Ĥida writes in the name of Arizal that prayer recited the Sephardic nusaĥ ascends through any of the twelve gates. Therefore, in his opinion, Ashkenazim may switch to the Sephardic nusaĥ (see Yabi’a Omer 6:10; Yeĥaveh Da’at 3:6). In contrast, Ĥasidim claim that their nusaĥ (called “Nusaĥ Sepharad” even though it was developed as the liturgy of Eastern European Ĥasidic communities and was not practiced in Sephardic communities) is superior. They maintain that the greatest Ĥasidim investigated and examined numerous versions of the liturgy based on kabbalistic meanings and halakhic considerations and and selected the best among them.
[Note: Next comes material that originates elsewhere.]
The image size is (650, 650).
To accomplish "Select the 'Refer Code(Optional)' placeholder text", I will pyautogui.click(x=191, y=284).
The Yemenites, too, claim that their nusaĥ is most precise, for the Jews of Yemen, in all their years of exile, did not wander. Rather, in response to Arab persecution of Yemenite Jews, these communities intensified their dogged and meticulous preservation of their customs. Indeed, Yemenite Torah have been found to be closest in their precision to the Aleppo Codex, the standard of precision for the Torah text. Of course, those who pray in the Ashkenazic nusaĥ also assert that their custom is the most meticulous, transmitted from person to person as far back as Shimon Ha-Pekuli. Furthermore, the basis for Sephardic custom lies with the Amora’im and Ge’onim of Babylonia, whereas Ashkenazic custom originates with the Amora’im and Ge’onim of Eretz Yisrael, who were more proficient in aggada, esoteric wisdom, and liturgy. Incidentally, the reason for certain similarities between the Ashkenazic and the original Yemenite nusaĥ (Baladi), is that both were influenced by the Ge’onim of Eretz Yisrael.
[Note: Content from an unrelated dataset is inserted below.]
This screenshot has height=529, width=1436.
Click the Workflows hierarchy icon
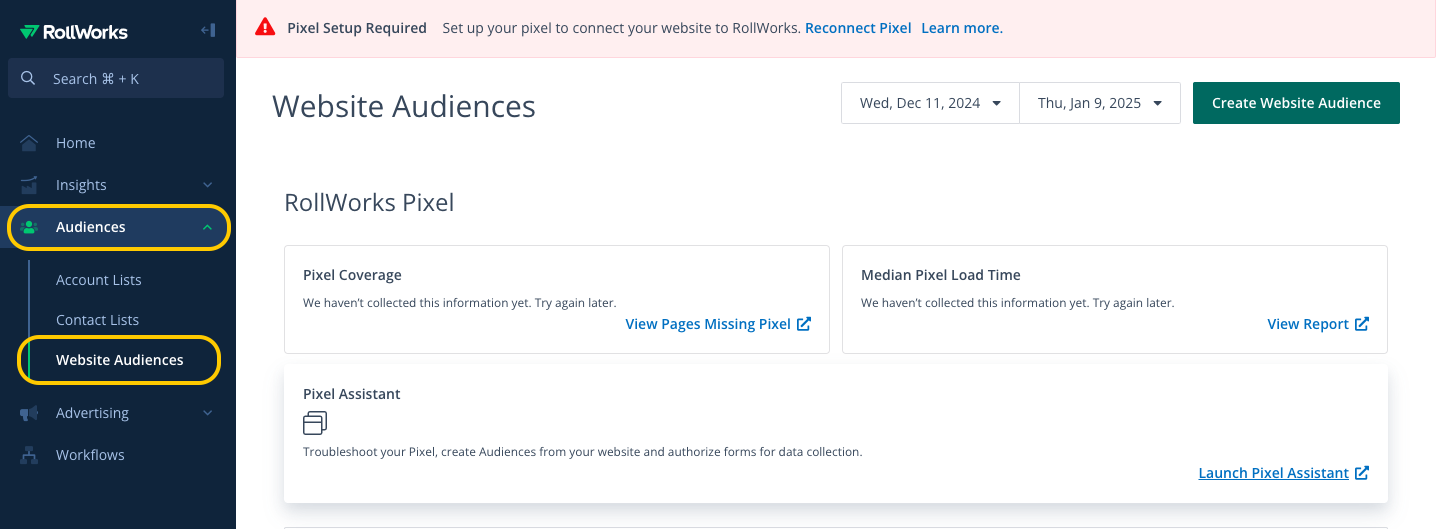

In general, every rite has advantages, and it is not in our power to determine which one is superior. As states in Responsa Ĥatam Sofer (1:15), every nusaĥ is equal, and the fact that Arizal offered mystical interpretations of Nusaĥ Sephard is because he was accustomed to praying in that nusaĥ. Had he been accustomed to praying in the Ashkenazic Nusaĥ, he would have composed mystical kavanot for that rite.
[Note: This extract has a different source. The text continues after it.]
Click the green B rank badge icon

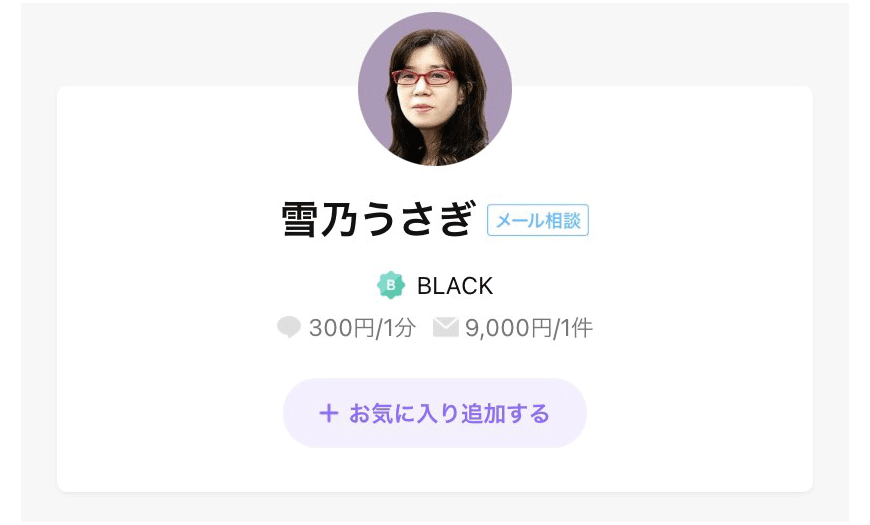pos(391,285)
Even if we were to know that a particular custom is more precise, it would still be proper for everyone to continue practicing their received customs, for continuing ancestral traditions is a strong basis for faith. Moreover, even less accurate rites certainly have specific points in their favor that we must be careful to preserve. Only after the Sanhedrin is established will we be able to institute a uniform nusaĥ, which will incorporate the benefits of each nusaĥ. Yet even then, there will be room for different emphases in supplementary prayers and distinct melodies, corresponding to the twelve gates; each community according to its ways.